WORK TO DO: List each line of the records below that contains the word "lock".

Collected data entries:
○ ○ ○
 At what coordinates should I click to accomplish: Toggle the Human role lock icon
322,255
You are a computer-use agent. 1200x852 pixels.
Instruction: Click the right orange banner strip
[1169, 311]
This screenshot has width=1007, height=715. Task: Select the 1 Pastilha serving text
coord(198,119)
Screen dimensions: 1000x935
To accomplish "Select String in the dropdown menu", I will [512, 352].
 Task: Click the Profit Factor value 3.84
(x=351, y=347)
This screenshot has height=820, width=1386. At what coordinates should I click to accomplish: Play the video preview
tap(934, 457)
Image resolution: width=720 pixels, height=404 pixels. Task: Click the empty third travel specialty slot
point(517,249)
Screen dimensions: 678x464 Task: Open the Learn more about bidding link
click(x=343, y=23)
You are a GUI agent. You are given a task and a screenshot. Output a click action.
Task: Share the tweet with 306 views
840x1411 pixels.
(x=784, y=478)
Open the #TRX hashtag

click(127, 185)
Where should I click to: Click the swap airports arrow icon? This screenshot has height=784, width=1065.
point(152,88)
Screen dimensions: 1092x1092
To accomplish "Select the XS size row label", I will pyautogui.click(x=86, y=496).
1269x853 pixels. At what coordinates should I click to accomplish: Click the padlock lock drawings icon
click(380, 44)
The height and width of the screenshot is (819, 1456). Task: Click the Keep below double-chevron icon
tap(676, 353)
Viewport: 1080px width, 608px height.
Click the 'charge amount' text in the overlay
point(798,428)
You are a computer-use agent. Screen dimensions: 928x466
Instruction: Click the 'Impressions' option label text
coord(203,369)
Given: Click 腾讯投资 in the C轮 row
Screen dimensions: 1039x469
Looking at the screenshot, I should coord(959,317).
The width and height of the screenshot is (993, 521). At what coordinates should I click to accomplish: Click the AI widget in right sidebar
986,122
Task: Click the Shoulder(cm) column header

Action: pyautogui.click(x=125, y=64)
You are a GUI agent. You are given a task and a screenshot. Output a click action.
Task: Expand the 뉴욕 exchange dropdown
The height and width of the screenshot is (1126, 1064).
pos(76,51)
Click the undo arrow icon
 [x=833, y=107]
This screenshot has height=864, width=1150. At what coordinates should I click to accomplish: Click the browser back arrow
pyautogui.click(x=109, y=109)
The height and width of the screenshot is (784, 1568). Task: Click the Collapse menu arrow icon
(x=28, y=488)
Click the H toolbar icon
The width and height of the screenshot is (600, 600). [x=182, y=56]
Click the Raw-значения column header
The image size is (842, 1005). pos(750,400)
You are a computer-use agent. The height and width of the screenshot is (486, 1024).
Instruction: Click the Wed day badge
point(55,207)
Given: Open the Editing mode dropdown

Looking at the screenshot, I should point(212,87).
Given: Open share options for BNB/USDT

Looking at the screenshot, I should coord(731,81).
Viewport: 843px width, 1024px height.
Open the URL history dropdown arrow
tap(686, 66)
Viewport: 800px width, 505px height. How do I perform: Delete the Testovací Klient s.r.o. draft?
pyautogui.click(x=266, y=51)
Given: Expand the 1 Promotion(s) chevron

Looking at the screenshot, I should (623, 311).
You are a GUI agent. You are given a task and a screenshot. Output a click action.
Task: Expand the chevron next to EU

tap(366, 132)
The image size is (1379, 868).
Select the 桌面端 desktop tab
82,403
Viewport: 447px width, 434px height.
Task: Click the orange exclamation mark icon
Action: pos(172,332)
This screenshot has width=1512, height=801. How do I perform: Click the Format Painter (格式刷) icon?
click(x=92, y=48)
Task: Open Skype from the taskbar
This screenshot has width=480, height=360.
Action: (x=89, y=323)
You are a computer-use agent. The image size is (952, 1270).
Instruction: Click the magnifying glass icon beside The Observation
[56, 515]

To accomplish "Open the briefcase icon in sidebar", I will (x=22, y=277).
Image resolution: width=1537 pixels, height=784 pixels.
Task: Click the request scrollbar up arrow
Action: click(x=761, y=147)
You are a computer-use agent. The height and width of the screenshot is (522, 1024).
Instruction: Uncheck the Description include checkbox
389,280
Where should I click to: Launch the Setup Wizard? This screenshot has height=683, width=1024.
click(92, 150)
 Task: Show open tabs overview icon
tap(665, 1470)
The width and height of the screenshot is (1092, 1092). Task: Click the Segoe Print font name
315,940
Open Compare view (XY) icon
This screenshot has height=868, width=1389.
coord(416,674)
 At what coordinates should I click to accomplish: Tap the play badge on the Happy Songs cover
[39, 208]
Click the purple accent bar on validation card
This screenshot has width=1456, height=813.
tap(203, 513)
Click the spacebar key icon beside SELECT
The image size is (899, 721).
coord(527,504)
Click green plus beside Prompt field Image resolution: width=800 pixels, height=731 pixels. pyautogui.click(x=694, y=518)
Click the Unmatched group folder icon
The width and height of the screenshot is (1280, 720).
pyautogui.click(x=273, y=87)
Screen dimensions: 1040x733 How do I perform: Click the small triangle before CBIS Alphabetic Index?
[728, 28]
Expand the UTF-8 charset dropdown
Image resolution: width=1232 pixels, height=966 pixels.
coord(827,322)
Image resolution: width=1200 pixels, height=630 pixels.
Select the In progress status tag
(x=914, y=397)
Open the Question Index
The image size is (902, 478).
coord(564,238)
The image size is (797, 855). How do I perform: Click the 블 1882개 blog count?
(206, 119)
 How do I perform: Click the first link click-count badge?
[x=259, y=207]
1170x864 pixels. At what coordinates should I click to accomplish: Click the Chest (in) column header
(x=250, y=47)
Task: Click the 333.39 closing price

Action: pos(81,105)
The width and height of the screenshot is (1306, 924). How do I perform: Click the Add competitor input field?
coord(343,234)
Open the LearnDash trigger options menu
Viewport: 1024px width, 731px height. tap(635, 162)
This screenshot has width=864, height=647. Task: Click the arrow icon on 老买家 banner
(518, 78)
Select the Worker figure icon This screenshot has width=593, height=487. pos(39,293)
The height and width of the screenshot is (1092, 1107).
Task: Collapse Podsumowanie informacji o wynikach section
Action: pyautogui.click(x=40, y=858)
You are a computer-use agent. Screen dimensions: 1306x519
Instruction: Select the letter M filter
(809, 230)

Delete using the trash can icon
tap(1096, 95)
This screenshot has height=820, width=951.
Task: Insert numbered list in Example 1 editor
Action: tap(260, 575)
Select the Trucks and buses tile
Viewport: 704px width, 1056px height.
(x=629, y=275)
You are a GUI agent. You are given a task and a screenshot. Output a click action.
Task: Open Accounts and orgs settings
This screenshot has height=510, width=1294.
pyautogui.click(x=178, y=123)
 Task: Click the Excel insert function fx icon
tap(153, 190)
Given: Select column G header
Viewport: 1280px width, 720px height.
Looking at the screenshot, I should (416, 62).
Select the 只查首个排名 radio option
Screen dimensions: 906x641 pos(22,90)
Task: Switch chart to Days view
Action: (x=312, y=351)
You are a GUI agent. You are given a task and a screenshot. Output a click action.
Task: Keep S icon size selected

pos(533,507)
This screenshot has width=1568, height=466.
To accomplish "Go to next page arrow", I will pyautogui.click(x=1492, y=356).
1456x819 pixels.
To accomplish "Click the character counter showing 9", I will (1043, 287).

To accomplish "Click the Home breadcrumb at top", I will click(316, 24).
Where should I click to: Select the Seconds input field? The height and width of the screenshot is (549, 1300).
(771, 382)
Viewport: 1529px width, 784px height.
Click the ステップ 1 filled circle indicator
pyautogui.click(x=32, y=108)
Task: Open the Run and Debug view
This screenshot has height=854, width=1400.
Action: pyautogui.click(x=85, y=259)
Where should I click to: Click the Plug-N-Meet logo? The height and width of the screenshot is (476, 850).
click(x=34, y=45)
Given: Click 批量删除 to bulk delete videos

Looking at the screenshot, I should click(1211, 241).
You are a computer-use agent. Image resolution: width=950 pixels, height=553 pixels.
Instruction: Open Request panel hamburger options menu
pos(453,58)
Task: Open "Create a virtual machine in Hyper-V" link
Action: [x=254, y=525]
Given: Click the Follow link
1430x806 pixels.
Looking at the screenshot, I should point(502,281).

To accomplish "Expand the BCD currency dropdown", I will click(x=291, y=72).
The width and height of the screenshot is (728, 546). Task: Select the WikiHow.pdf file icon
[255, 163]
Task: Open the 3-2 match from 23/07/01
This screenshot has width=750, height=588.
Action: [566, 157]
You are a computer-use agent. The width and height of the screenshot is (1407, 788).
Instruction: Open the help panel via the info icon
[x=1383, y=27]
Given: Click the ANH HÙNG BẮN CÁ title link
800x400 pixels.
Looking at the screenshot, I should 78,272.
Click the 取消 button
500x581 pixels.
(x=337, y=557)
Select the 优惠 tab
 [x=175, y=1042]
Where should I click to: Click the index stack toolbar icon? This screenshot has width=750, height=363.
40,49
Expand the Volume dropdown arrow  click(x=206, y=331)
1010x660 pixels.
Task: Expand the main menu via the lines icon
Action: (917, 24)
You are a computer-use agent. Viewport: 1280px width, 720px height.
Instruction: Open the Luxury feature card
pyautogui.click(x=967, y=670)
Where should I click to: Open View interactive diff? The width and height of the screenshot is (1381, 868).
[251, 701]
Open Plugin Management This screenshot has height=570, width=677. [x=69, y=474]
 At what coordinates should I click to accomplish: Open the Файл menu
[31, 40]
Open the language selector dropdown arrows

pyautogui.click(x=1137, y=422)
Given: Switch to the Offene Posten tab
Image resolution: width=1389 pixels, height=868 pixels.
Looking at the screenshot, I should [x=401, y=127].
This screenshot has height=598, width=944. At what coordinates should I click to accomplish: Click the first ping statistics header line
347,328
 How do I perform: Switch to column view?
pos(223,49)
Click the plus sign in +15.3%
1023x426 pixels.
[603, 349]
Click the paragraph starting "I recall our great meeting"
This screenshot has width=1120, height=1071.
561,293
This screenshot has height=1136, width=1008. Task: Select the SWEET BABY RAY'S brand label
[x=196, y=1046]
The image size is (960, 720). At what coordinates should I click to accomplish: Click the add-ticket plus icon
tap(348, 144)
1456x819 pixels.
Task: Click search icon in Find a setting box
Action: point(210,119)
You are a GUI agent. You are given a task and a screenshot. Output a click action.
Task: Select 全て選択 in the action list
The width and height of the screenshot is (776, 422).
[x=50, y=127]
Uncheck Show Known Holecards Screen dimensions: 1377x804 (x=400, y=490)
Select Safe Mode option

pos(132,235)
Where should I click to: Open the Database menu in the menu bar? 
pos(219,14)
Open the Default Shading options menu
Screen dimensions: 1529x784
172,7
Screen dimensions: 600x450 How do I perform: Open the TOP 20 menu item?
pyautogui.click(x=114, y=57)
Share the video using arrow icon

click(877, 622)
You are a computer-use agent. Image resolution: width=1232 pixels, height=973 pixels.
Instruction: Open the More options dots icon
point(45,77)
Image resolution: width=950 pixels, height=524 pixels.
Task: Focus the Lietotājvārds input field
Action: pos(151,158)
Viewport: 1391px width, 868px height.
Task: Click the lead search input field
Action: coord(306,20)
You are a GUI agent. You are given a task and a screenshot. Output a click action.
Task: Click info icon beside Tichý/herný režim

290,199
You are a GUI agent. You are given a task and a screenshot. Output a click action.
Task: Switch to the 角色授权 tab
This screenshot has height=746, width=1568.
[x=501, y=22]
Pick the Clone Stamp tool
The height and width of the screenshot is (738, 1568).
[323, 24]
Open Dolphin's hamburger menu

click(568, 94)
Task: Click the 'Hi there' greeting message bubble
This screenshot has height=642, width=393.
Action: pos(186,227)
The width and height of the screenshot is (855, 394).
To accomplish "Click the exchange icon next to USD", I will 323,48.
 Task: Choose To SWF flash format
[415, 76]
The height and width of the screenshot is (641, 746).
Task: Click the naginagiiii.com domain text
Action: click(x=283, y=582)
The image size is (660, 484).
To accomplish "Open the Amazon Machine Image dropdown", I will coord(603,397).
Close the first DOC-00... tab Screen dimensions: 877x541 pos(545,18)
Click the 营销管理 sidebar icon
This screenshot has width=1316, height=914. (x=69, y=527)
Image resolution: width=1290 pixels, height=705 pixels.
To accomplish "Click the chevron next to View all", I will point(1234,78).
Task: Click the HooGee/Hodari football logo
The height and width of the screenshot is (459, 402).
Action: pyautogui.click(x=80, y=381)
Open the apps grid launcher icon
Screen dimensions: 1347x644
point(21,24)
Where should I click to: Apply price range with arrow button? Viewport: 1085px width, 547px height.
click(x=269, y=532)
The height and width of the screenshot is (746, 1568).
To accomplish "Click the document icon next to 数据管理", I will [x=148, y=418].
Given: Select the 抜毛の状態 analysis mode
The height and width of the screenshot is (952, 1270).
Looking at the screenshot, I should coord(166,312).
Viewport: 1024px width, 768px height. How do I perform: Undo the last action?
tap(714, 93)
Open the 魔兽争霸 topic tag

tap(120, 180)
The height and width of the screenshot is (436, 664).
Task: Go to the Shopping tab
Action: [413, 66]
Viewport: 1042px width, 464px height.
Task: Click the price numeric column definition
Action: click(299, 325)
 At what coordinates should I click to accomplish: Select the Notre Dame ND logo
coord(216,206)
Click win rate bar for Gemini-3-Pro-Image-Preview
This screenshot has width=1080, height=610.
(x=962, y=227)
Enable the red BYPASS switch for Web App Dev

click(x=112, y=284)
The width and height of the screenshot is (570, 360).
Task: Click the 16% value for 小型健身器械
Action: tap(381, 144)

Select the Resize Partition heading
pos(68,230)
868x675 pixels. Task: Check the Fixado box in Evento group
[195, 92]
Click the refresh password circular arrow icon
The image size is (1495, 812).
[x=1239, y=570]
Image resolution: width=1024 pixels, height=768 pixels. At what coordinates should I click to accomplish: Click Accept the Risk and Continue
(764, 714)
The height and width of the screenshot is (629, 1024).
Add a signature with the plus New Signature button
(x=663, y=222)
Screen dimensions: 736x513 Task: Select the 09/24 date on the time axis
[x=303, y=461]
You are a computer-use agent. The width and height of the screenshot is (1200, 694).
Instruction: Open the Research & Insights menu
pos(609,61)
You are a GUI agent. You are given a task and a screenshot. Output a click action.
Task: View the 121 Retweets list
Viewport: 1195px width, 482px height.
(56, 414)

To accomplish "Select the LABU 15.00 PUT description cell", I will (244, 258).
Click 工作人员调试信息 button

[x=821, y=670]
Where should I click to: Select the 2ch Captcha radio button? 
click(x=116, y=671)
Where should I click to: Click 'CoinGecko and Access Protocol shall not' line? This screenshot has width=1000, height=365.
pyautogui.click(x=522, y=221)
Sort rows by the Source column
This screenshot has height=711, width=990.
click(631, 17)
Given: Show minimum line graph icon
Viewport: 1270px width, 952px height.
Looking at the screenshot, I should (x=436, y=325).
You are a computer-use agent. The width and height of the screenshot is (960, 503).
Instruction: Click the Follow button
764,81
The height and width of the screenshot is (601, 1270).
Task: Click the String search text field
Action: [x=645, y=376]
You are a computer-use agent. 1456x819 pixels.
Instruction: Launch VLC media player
○ ○ ○
TASK RESULT:
 At what coordinates should I click to accomplish: Toggle the Human role lock icon
1269x853 pixels. At what coordinates should I click to accomplish: Click the padlock lock drawings icon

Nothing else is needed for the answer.